1. Adolescent girls are disproportionately affected by child marriage and HIV
Every year, 12 million girls are married before the age of 18. Although boys are sometimes married off, child marriage is driven by gender inequality and disproportionately affects girls.
Young women and girls are also disproportionately affected by the spread of HIV. Globally, young women and girls are twice as likely to acquire HIV as young men and boys.
This is all the more worrying because AIDS-related illnesses are the second leading cause of death among 15-19 -year old girls in sub-Saharan Africa and the third most common cause of death among adolescents globally.
2. Child marriage and HIV have common drivers
Some of the factors that put girls at risk of child marriage also place them at higher risk of HIV infection. These include poverty, low educational attainment and gender inequalities, especially those which limit girls’ ability to make decisions about their own health.
Once married, there are a number of factors that can make child brides vulnerable to HIV:
- In many contexts, early sexual debut – including that which takes place within child marriages – is associated with increased lifetime risk of HIV infection.
- Child brides are exposed to frequent unprotected sexual activity, in part because there is pressure on them to prove their fertility.
- Child brides have little say in how they practice their sexuality, because of their young age and limited power in the relationship, leaving them unable to negotiate safer sex or refuse sex.
- They are also more vulnerable to intimate partner violence, a factor that has been shown to increase the likelihood of contracting HIV.
- Girls married before the age of 18 tend to have lower levels of education than their unmarried peers, which further increases their risk of contracting HIV.
3. Child brides are often unable to access HIV information and programmes
Though child brides desperately need sexual health information and services, they are often isolated – both geographically and socially –and unable to access them. Once married, girls are often taken out of schools where they would have had better access to programmes related to sexual health.

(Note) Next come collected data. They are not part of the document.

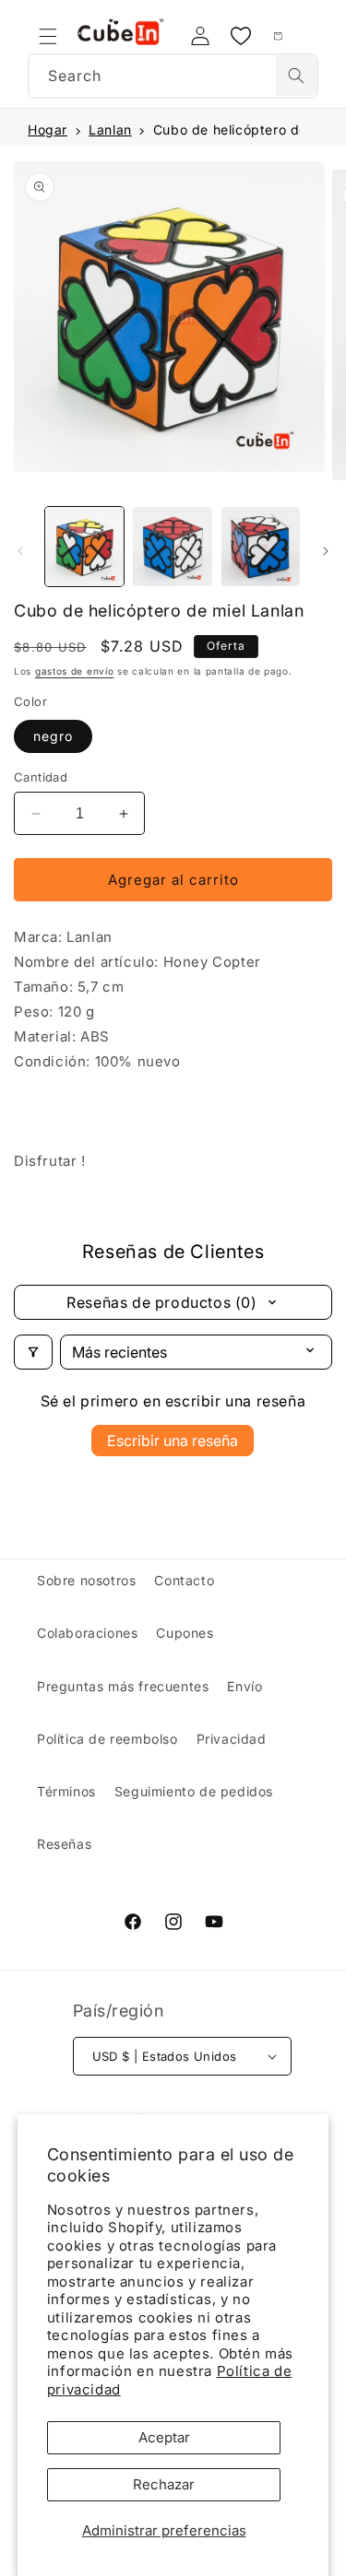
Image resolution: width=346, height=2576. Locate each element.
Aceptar (164, 2437)
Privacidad (232, 1739)
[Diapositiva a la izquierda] (20, 551)
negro (53, 736)
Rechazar (164, 2484)
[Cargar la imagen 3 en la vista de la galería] (260, 546)
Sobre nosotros (86, 1580)
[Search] (296, 75)
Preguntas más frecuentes (123, 1686)
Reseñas (64, 1844)
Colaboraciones (87, 1633)
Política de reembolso (107, 1739)
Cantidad (40, 777)
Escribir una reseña (172, 1440)
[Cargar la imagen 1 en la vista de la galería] (84, 546)
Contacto (184, 1580)
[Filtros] (33, 1352)
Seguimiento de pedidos (193, 1791)
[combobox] (173, 76)
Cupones (184, 1633)
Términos (66, 1791)
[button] (48, 36)
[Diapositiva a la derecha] (325, 551)
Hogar (47, 129)
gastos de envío (74, 670)
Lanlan (110, 129)
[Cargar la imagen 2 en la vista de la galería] (172, 546)
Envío (244, 1686)
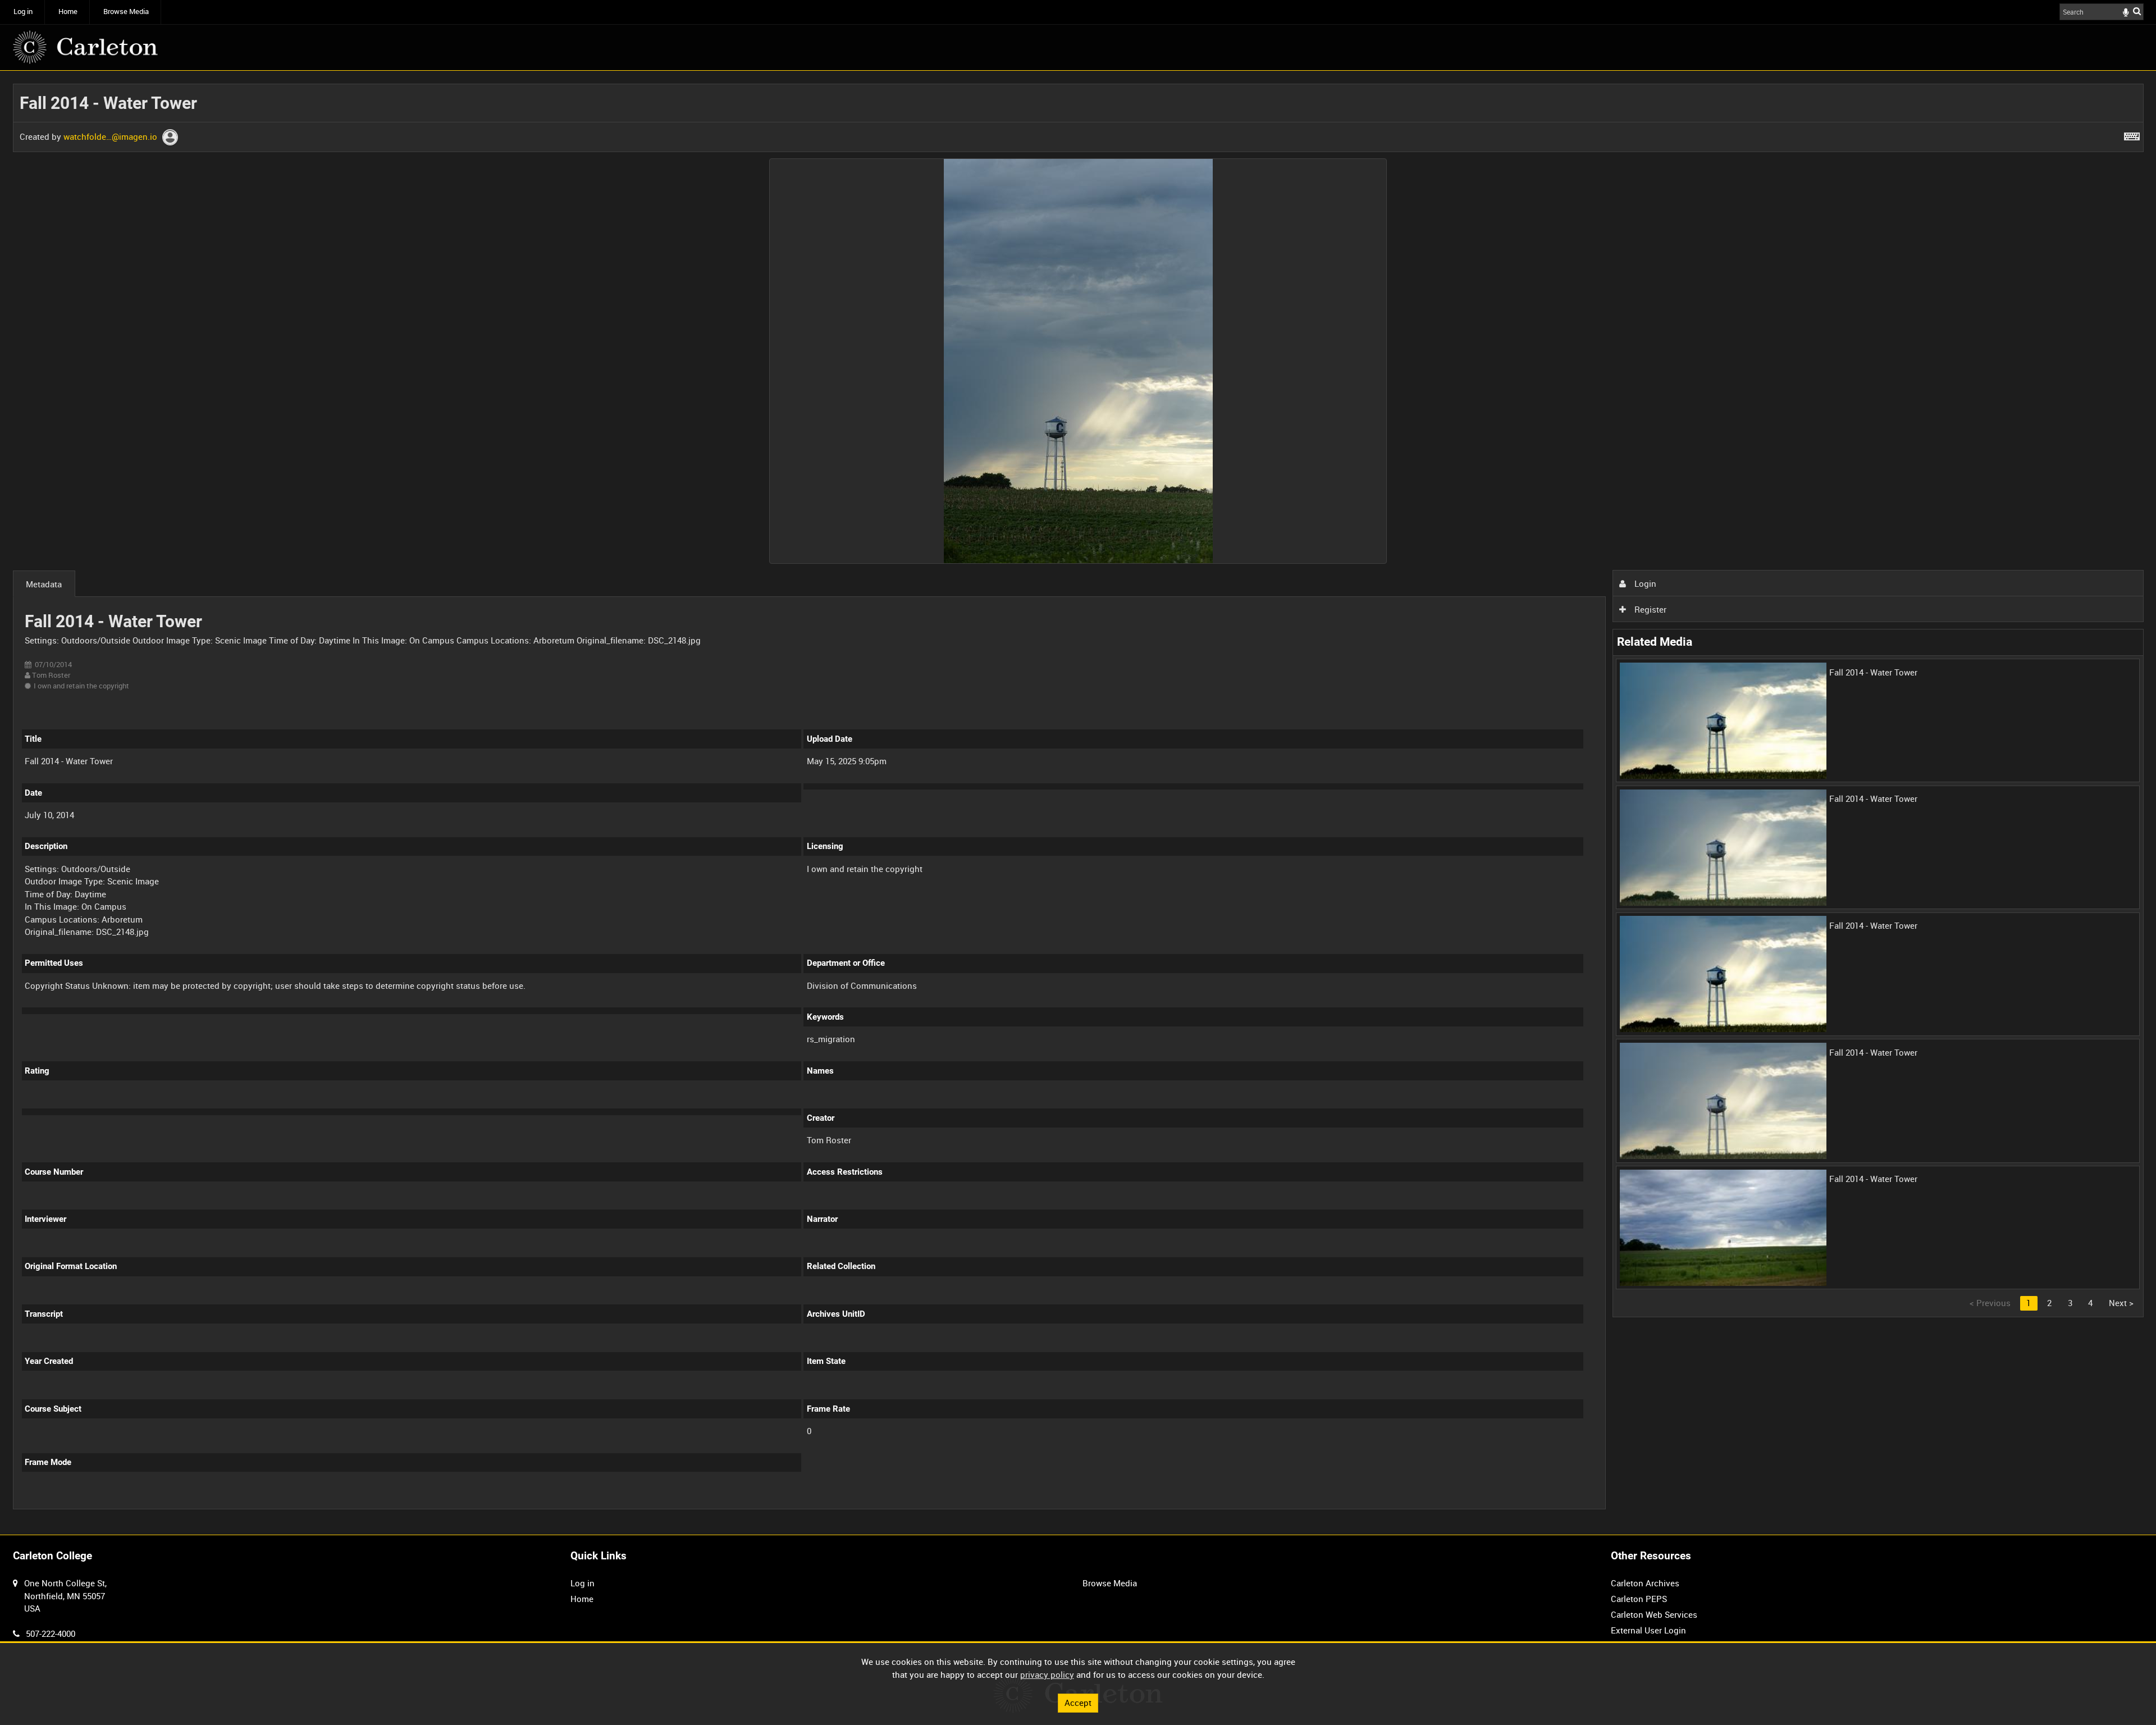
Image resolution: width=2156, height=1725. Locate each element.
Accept (1078, 1702)
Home (67, 11)
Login (1644, 583)
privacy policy (1047, 1674)
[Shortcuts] (2132, 134)
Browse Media (126, 11)
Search (2137, 11)
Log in (23, 11)
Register (1649, 609)
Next (2121, 1302)
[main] (1078, 803)
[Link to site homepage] (85, 47)
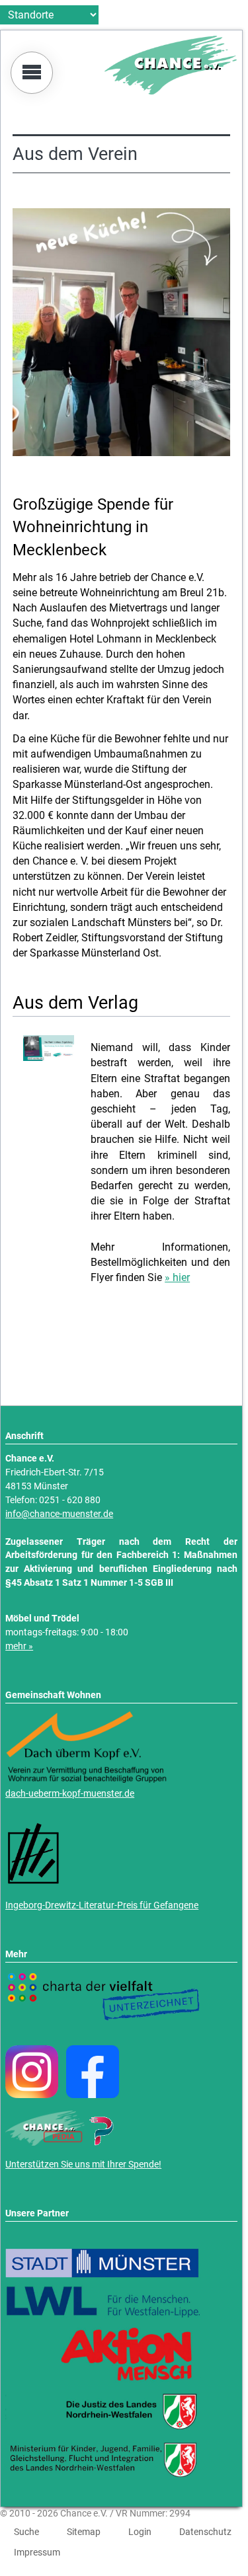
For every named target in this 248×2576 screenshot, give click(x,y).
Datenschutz (205, 2531)
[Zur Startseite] (170, 91)
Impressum (37, 2552)
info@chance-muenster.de (59, 1514)
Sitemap (84, 2531)
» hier (177, 1277)
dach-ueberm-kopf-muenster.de (69, 1793)
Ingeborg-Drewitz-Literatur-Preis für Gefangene (101, 1905)
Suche (26, 2531)
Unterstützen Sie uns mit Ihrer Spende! (83, 2164)
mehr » (19, 1646)
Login (139, 2531)
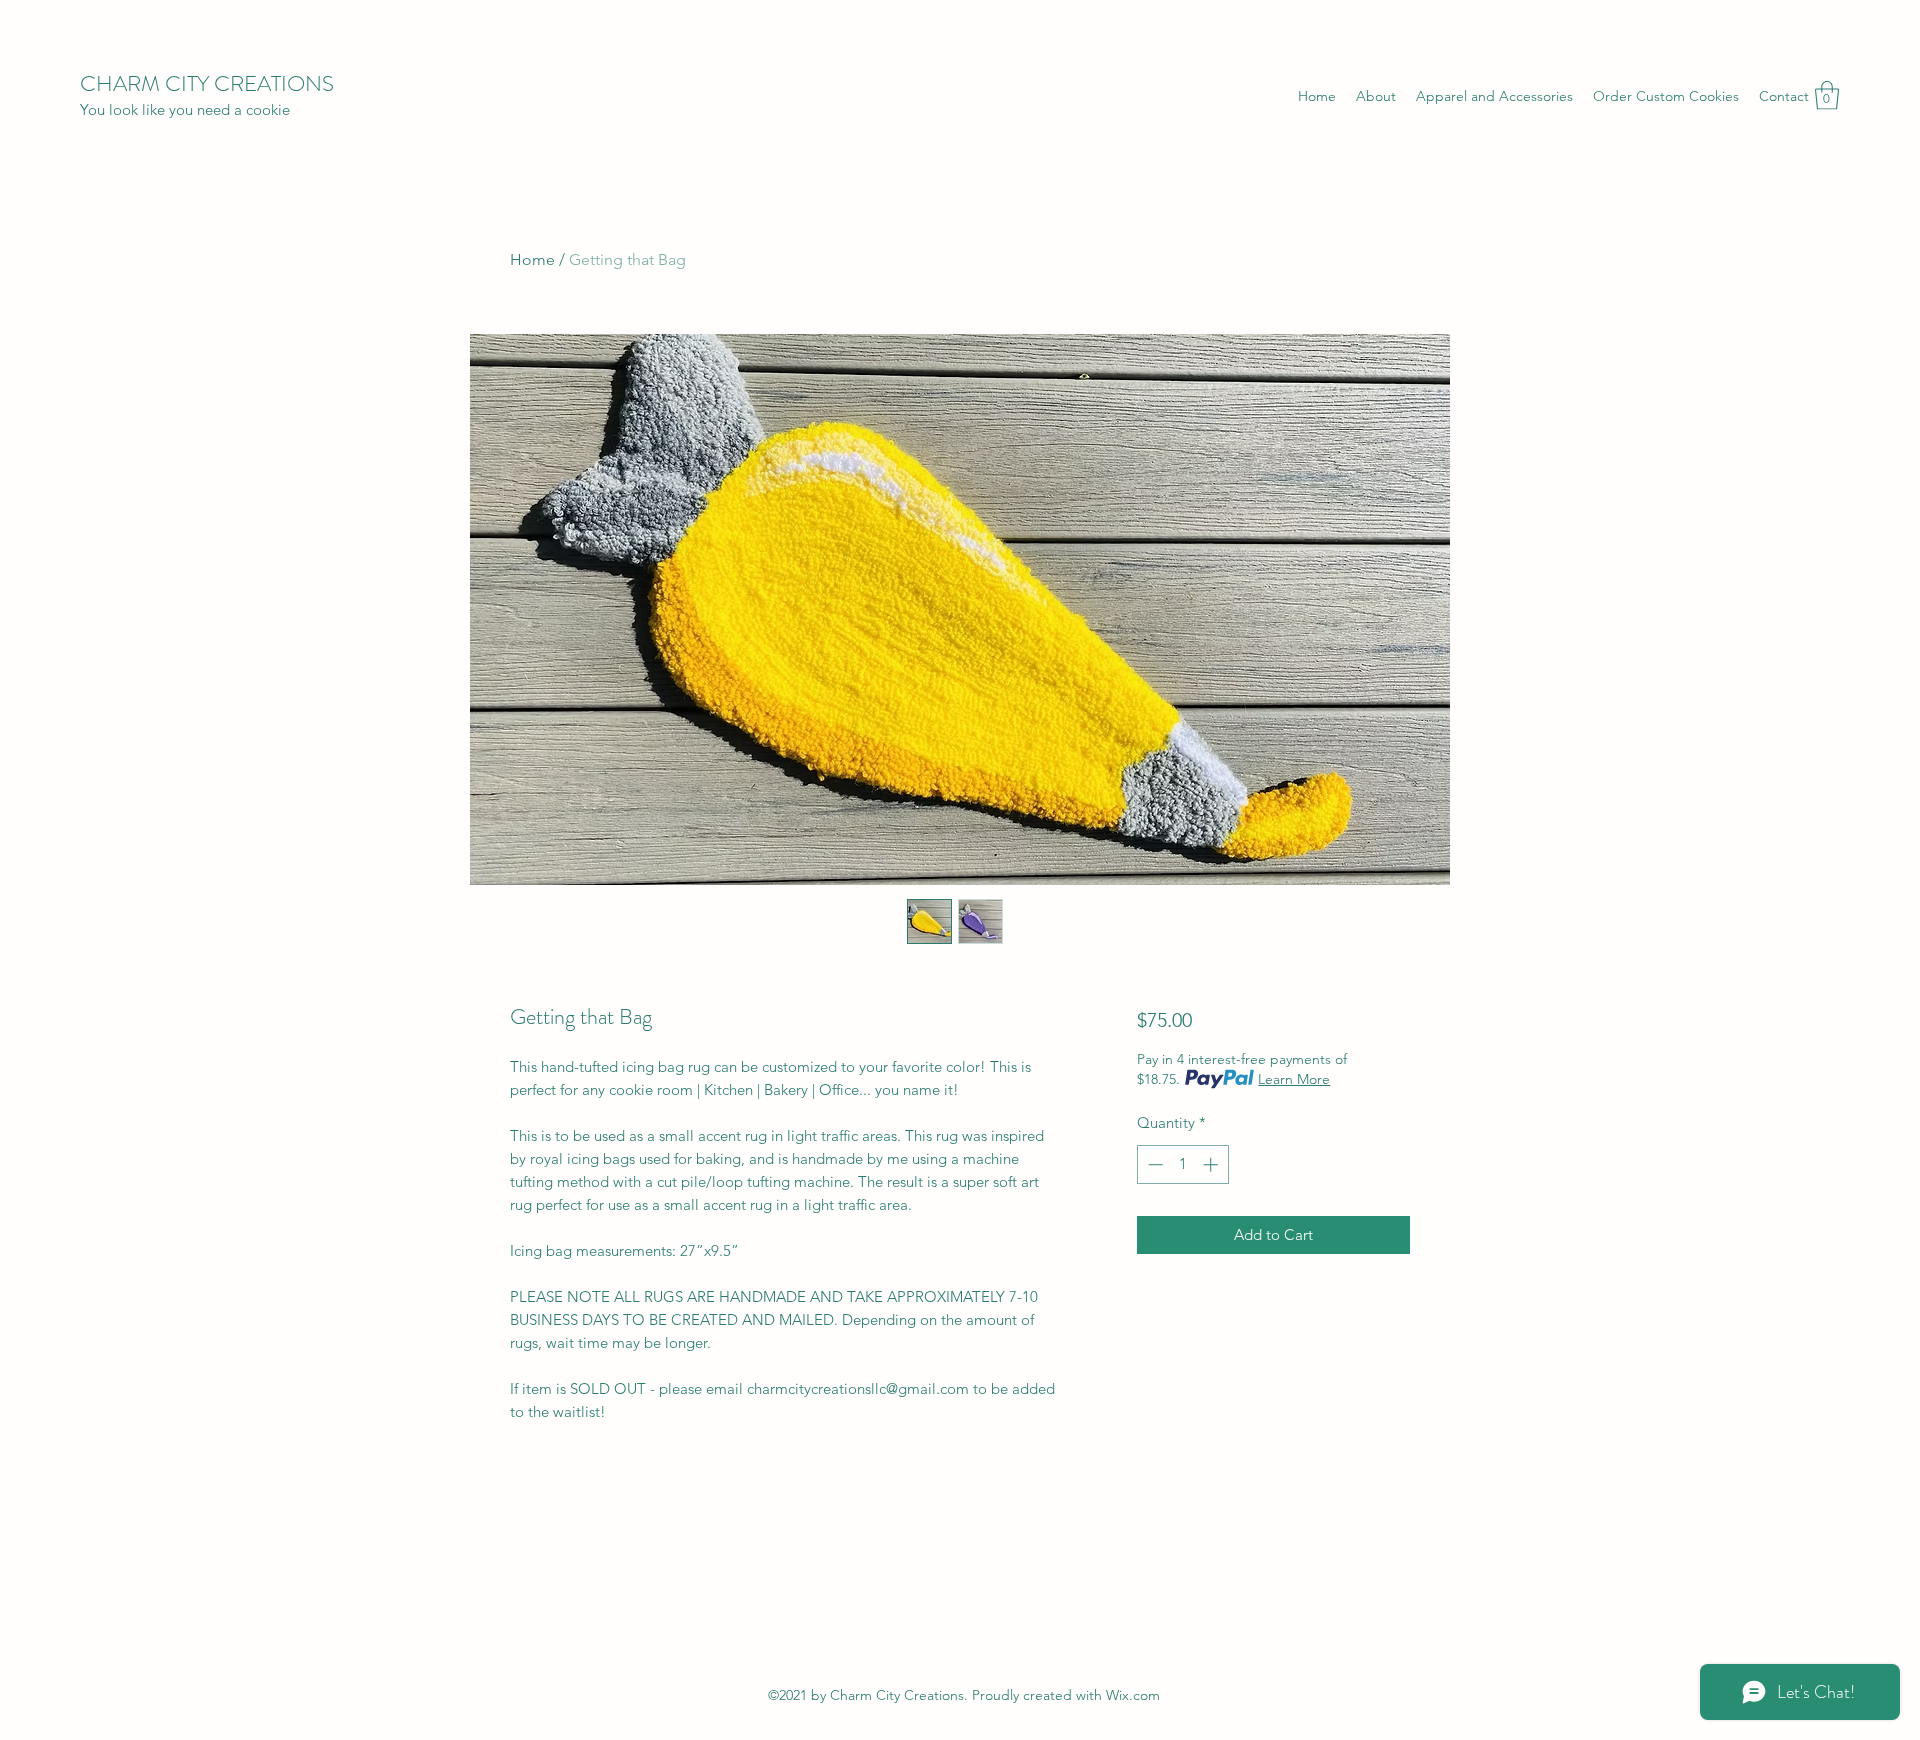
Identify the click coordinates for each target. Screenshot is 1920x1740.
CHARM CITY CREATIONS (207, 83)
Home (532, 259)
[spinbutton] (1182, 1164)
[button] (1827, 95)
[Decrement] (1153, 1164)
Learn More (1294, 1079)
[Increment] (1212, 1164)
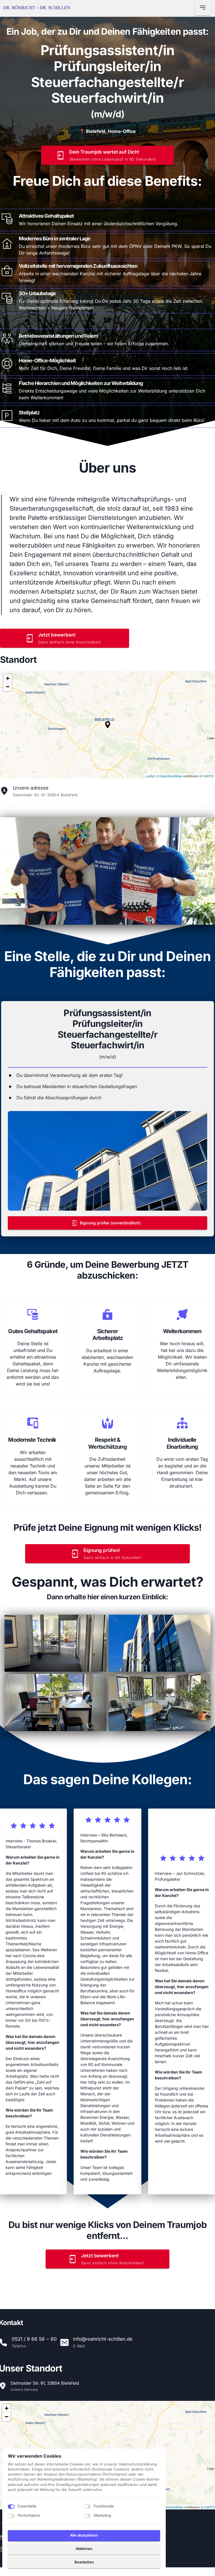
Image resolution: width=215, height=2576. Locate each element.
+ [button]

Child brides are also often unaware that such information and services are available to them, making it significantly harder to effectively prevent and treat HIV among them.
4. We need to invest in integrated programmes that focus on girls’ needs.
There is growing evidence that we need to prioritise the needs of adolescent girls. By placing girls’ needs at the heart of solutions, we can work to reduce the structural drivers of both child marriage and HIV.